So are the facts of the life of Freeman Woods. He was a highly respected and honorable man- much loved and missed by many. But to me, he was just Grandpa. I grew up in Phoenix and we saw our grandparents often. I was the youngest of three girls and with my older sisters, Kathy and Peggy, we had many adventures with our beloved Grandpa. He had a wonderful sense of humor, and was always laughing. My grandmother would flinch every time a bug would hit the windshield of the car, and he would say "I bet he never had the guts to do that again!" He would always take us to Dairy Queen for an ice cream cone or a Dilly Bar, usually about an hour before my grandmother put dinner on the table. He loved to travel, and liked to buy his cars directly from the factories. He and my grandmother went to Detroit and Europe on several occasions to find exactly the right car- which was usually one that he loved and she hated. When he came to Phoenix to visit us, he would take his little granddaughters, all dressed up, to City Hall or to Arizona State Capital to visit. We discovered that Paul Fannin kept Charms candy in his desk, and Barry Goldwater had jelly beans. And, they shared. We would walk through the halls of those government buildings and Grandpa was greeted by all. He seemed to know everyone. He took us to the Arizona State Fair, where he had a great interest in the cattle and 4-H exhibits. Best of all were my memories of him sitting in the living room, playing his violin. It had been handmade by an uncle, just for him. I loved the sweet music it made, and I am blessed to own and cherish that instrument today.
Libraries have always been important to our family. One of my earliest memories is of my mother reading to us. She, like her parents and siblings, loved to read. It was her desire to pass that love on to her daughters. We sat next to her almost every night as she read her way through "The Five Little Peppers", the Mrs. Piggle-Wiggle stories, the Laura Ingalls Wilder books and our favorites, the Oz books. As we got older, it was hard for my mother to get our noses out of our books in order to come to the dinner table. I have, in turn, passed that love on to my own daughter. I couldn't get her to the dinner table, either, and today, at 27, she still enjoys reading, and is in a weekly book club.
Libraries were the hangouts of our youth. Back in those days, each book had a pocket on the first inner page, with a white card in it. We would take our dog-eared library cards up to the librarian and present her with a stack of books. Each one opened with the title page facing her, smallest book on the bottom, biggest book on the top. The librarian would take each card out of the pocket and record it somehow with a mysterious looking machine. She than stacked the books, biggest on the bottom, smallest on the top, and slid them over the counter to us. We ran for the car with our special treasures, eager to start reading. Our books opened up new worlds to us and we still remember those hours we spent at the library.
Today, I have recreated that wondrous feeling in my own home.

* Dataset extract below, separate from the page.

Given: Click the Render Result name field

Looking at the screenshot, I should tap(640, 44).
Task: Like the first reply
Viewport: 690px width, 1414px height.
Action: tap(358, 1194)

My husband and I have approximately 3,000 books and yes, we have read them all. How proud I am that my family has our name on such a fine institution as the Woods Memorial Branch Library. My grandfather's legacy of learning and reading will be carried on by the families that visit this building.
I would like to leave you with a poem that I remembered from my childhood. It was printed on the reading certificate my school gave out. It is by Emilie Poulsson and is as follows:
Books are keys to wisdom's treasure, Books are gates to lands of pleasure, Books are paths that upward lead, Books are friends; come, let us read.